DIRECTIONS: Repeat word for word everything from the line containing "The height and width of the screenshot is (630, 1200)." to the end of the listing, first and last lines included, and only that.

MATERIAL PROVIDED:
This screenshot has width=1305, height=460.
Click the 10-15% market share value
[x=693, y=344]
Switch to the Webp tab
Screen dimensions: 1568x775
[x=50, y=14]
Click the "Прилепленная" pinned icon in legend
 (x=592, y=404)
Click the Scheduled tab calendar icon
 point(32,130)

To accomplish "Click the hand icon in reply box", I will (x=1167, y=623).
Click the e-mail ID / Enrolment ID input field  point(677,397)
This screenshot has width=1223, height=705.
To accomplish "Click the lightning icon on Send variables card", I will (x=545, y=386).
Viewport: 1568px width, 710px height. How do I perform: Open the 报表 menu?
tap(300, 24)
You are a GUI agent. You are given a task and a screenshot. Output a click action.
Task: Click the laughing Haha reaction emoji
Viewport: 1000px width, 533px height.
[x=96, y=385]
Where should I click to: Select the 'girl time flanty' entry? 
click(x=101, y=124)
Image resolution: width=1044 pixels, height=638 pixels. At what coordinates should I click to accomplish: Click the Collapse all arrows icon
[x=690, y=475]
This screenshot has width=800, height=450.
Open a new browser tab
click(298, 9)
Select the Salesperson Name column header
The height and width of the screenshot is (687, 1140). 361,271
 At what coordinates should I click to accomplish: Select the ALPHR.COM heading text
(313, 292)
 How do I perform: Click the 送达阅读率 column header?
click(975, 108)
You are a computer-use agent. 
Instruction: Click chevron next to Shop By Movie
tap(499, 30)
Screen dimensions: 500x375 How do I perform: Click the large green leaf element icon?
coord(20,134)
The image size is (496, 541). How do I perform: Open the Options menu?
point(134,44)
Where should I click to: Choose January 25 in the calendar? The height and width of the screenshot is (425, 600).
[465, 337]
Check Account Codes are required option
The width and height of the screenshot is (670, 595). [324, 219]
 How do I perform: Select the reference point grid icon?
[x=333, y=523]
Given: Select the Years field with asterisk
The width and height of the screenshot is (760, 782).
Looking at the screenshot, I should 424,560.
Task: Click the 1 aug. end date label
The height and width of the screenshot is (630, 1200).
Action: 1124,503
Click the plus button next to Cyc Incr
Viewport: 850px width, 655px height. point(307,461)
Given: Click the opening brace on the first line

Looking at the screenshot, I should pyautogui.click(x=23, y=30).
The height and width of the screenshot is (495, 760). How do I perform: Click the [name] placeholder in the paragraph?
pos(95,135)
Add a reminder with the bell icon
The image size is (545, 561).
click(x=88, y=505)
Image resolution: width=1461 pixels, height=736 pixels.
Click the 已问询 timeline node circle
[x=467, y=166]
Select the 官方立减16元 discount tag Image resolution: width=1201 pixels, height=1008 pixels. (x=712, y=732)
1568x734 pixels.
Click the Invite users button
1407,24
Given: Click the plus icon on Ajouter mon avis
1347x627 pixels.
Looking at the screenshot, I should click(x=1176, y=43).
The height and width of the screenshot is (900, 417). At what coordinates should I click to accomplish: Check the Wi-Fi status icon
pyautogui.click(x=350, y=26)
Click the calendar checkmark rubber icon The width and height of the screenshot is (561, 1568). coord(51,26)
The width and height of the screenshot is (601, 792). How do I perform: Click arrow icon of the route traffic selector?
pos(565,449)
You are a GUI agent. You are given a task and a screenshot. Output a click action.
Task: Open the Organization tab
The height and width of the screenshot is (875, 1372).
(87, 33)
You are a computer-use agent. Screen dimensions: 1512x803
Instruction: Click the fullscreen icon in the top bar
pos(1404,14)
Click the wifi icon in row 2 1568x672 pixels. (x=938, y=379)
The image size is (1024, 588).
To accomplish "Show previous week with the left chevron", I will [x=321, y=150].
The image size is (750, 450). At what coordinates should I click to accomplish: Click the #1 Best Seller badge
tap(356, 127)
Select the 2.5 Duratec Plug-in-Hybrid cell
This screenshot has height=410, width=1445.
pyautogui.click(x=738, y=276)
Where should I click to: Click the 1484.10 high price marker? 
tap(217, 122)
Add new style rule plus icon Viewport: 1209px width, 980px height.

SOLUTION BELOW:
The height and width of the screenshot is (630, 1200).
Action: 1124,503
Click the plus button next to Cyc Incr
Viewport: 850px width, 655px height. point(307,461)
Given: Click the opening brace on the first line

Looking at the screenshot, I should pyautogui.click(x=23, y=30).
The height and width of the screenshot is (495, 760). How do I perform: Click the [name] placeholder in the paragraph?
pos(95,135)
Add a reminder with the bell icon
The image size is (545, 561).
click(x=88, y=505)
Image resolution: width=1461 pixels, height=736 pixels.
Click the 已问询 timeline node circle
[x=467, y=166]
Select the 官方立减16元 discount tag Image resolution: width=1201 pixels, height=1008 pixels. (x=712, y=732)
1568x734 pixels.
Click the Invite users button
1407,24
Given: Click the plus icon on Ajouter mon avis
1347x627 pixels.
Looking at the screenshot, I should click(x=1176, y=43).
The height and width of the screenshot is (900, 417). At what coordinates should I click to accomplish: Check the Wi-Fi status icon
pyautogui.click(x=350, y=26)
Click the calendar checkmark rubber icon The width and height of the screenshot is (561, 1568). coord(51,26)
The width and height of the screenshot is (601, 792). How do I perform: Click arrow icon of the route traffic selector?
pos(565,449)
You are a GUI agent. You are given a task and a screenshot. Output a click action.
Task: Open the Organization tab
The height and width of the screenshot is (875, 1372).
(87, 33)
You are a computer-use agent. Screen dimensions: 1512x803
Instruction: Click the fullscreen icon in the top bar
pos(1404,14)
Click the wifi icon in row 2 1568x672 pixels. (x=938, y=379)
The image size is (1024, 588).
To accomplish "Show previous week with the left chevron", I will [x=321, y=150].
The image size is (750, 450). At what coordinates should I click to accomplish: Click the #1 Best Seller badge
tap(356, 127)
Select the 2.5 Duratec Plug-in-Hybrid cell
This screenshot has height=410, width=1445.
pyautogui.click(x=738, y=276)
Where should I click to: Click the 1484.10 high price marker? 
tap(217, 122)
Add new style rule plus icon Viewport: 1209px width, 980px height.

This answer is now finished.